给定文段
我曾独自从抑郁焦虑中熬过来,自从来到简书我感觉找到文字倾诉的快乐。
可是,现实生活还是一次次的给了我巴掌,去年三月家父脑梗住院后,始终不见恢复肢体活动,半边身子僵硬,他瘫痪了。
我独自熬过牵挂孩子(幸好邻居奶奶热心,一日三餐照顾孩子们整整一个月),我陪着家父住院(那时候想死的心都有,周生以工作为由,给了一万块钱)。不知怎的他给钱我就是感觉不到暖,感觉不到心热,他的话语让我觉得就像海市蜃楼般不可靠。
以至于我收钱后,跟他说这是女儿的抚养费,他咆哮如雷的吼道:“叫我还钱,女儿的扶养费,他该一个月一个月的给”。
从此后,我不接他电话,最多就叫女儿听电话。我想让他知道自己是非离开他不可,无论自己过得多么落魄。

已保存的数据条目
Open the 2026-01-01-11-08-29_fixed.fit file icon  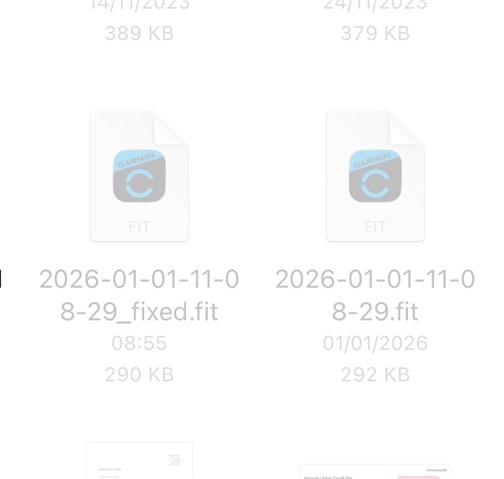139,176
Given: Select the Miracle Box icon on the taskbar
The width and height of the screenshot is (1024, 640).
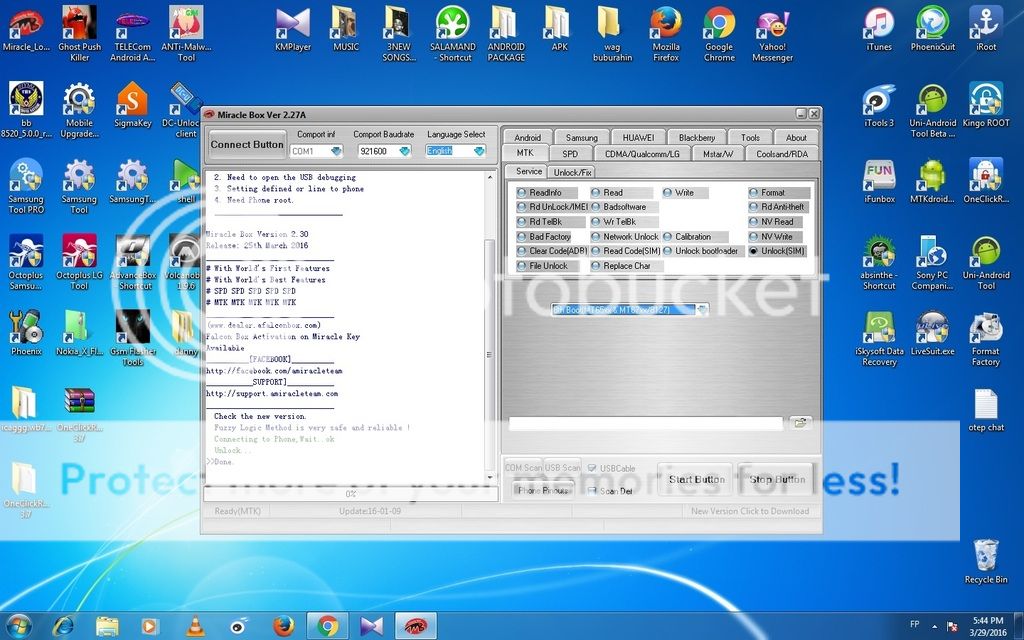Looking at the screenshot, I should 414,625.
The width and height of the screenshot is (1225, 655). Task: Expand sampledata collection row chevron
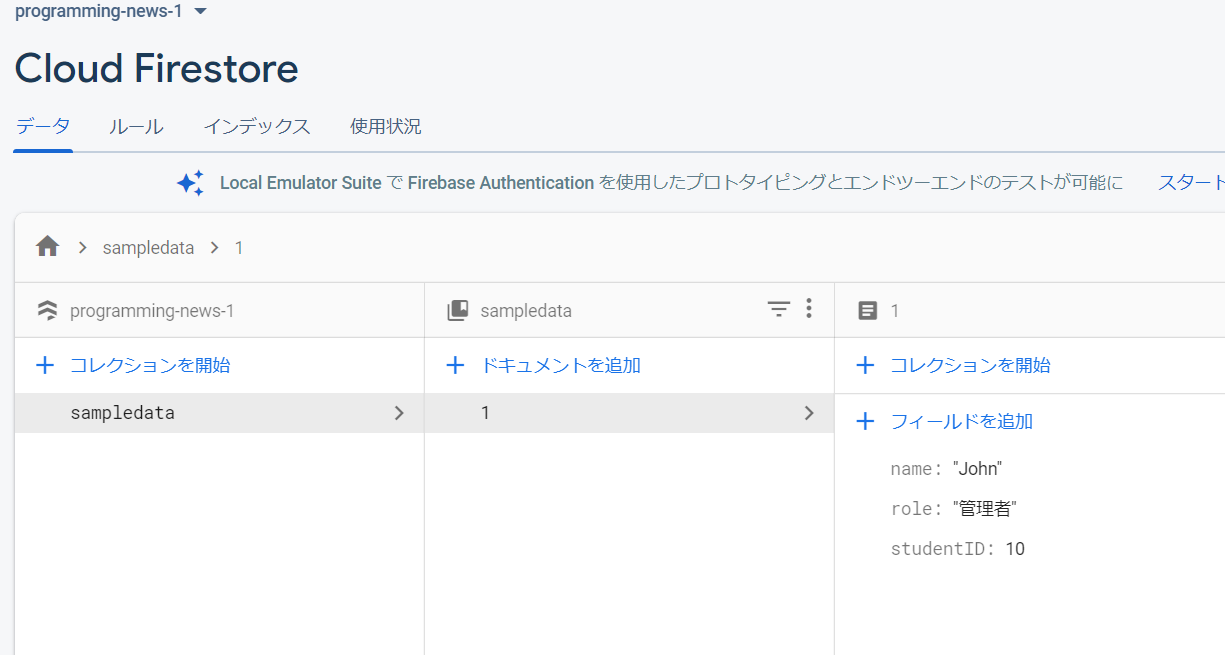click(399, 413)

==

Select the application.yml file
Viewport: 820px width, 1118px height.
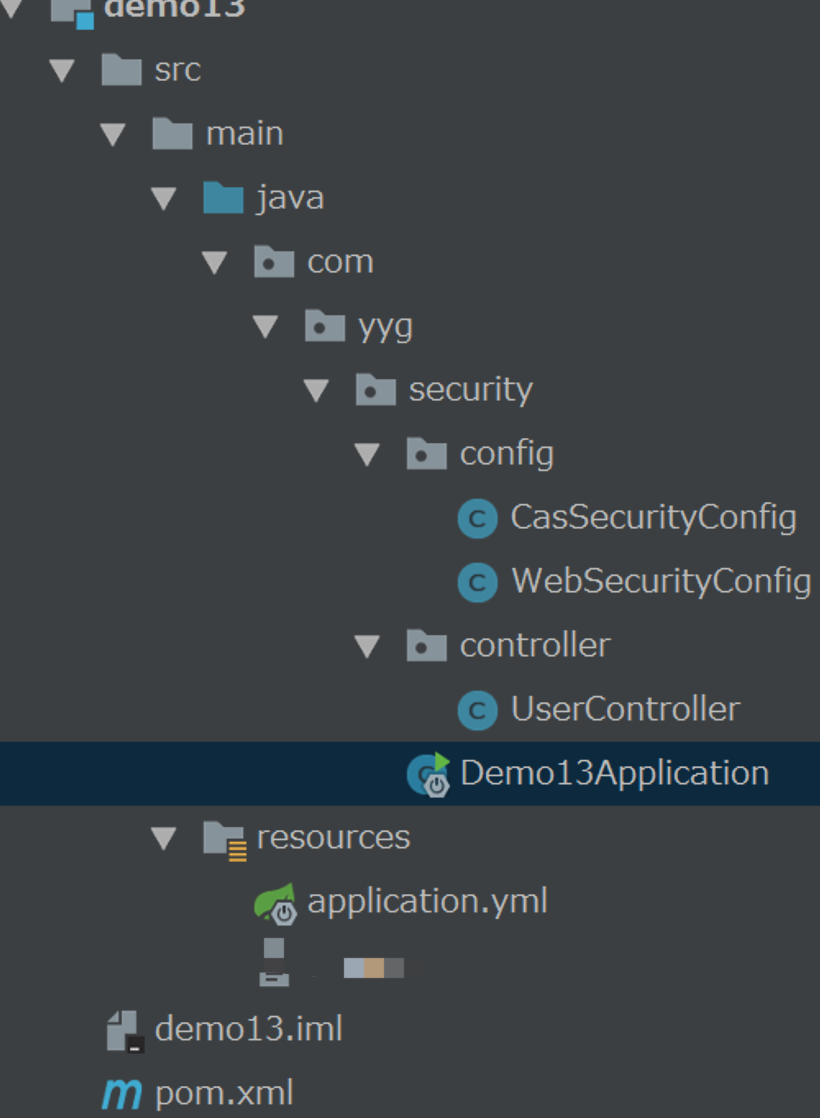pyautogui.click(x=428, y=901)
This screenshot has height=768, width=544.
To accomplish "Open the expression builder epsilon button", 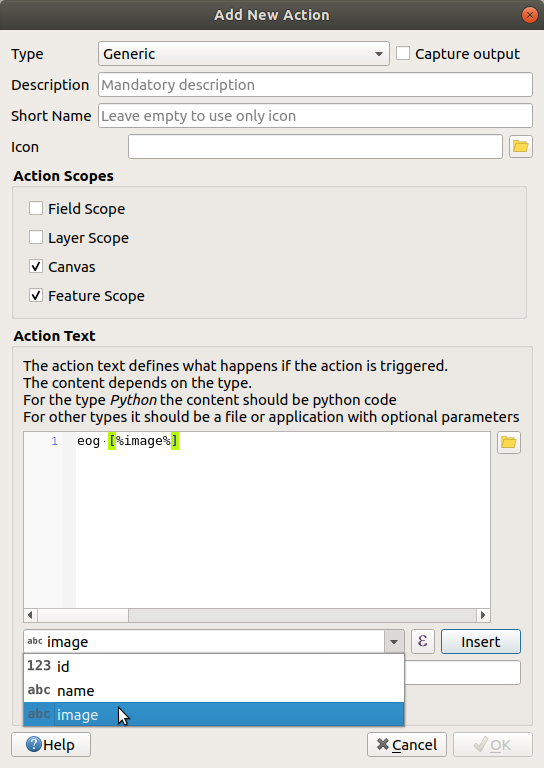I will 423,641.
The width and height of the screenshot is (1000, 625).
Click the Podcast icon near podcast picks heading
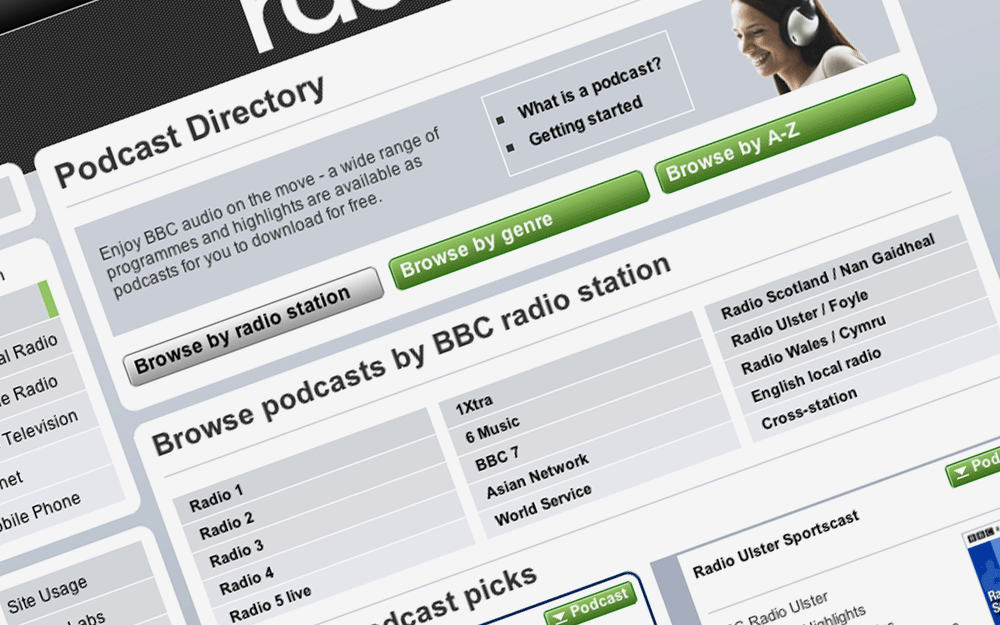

练习说明
请将给定文段完整返回，一字不改。 上面的列表取自另一个来源。

作答区
我曾独自从抑郁焦虑中熬过来,自从来到简书我感觉找到文字倾诉的快乐。
可是,现实生活还是一次次的给了我巴掌,去年三月家父脑梗住院后,始终不见恢复肢体活动,半边身子僵硬,他瘫痪了。
我独自熬过牵挂孩子(幸好邻居奶奶热心,一日三餐照顾孩子们整整一个月),我陪着家父住院(那时候想死的心都有,周生以工作为由,给了一万块钱)。不知怎的他给钱我就是感觉不到暖,感觉不到心热,他的话语让我觉得就像海市蜃楼般不可靠。
以至于我收钱后,跟他说这是女儿的抚养费,他咆哮如雷的吼道:“叫我还钱,女儿的扶养费,他该一个月一个月的给”。
从此后,我不接他电话,最多就叫女儿听电话。我想让他知道自己是非离开他不可,无论自己过得多么落魄。